§ Given exercise 1: Count how many lines of the entries contain the string "target", treating uppercase and lowercase as different, and reply with only the number.

§ Excerpted text:

UC10154 -- Exploring Digital Heritage -- Week 3

Draft, 22 August 2016
This page should be in a useful state, but still needs work before it's finished.

Collections and contexts

Last week I introduced you to some of my bot friends who are taking cultural collections into the spaces where people are and liberating them. That’s one example of how we can explore and discover cultural heritage collections in different contexts.

(Oh, and I think I forgot to mention that @trovenewsbot also has a Tumblr account.)

This week we’re going to start by casting a critical eye over search technologies. It’s the main way we access cultural heritage collections, but is it doing what we think it’s doing? And what alternatives might there be?

Filter bubbles

Let’s start with an exercise:

  • Open up Google and search for ‘unprofessional hairstyles for work’.
  • Look at the image results.
  • Notice anything interesting?

Let’s try that again:

  • This time search for ‘professional hairstyles for work’.
  • Look at the image results.
  • Notice anything different?

This little experiment was widely tweeted recently. You should have seen that the ‘unprofessional’ images were mostly of black women, while the ‘professional’ images were predominantly white women. Does this mean Google is racist? This question was examined in an article by the Guardian, which noted that Google’s search algorithm was just ‘mirroring conversations about “unprofessional hair” biases, not making a ruling’. It was reflecting back our preconceptions. Is this a problem or a feature? Is this how search should work? The article concludes:

These questions get at the very identity of ‘search’ as a digital concept: is its purpose to reflect and reinforce what its users feel, do and believe? Or is it to show us a fuller picture of the world and all things contained in it as they really are?

What do you think?

Raw records
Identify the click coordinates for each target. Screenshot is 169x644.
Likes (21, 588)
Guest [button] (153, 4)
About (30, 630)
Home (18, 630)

§ Given exercise 2: According to the Week 3 course page, why does this week begin by taking a critical look at search technologies?

§ Correct response 1: 1

§ Correct response 2: Search is the main way people access cultural heritage collections. So the page wants to ask whether search is doing what we think it's doing, and what alternatives there might be.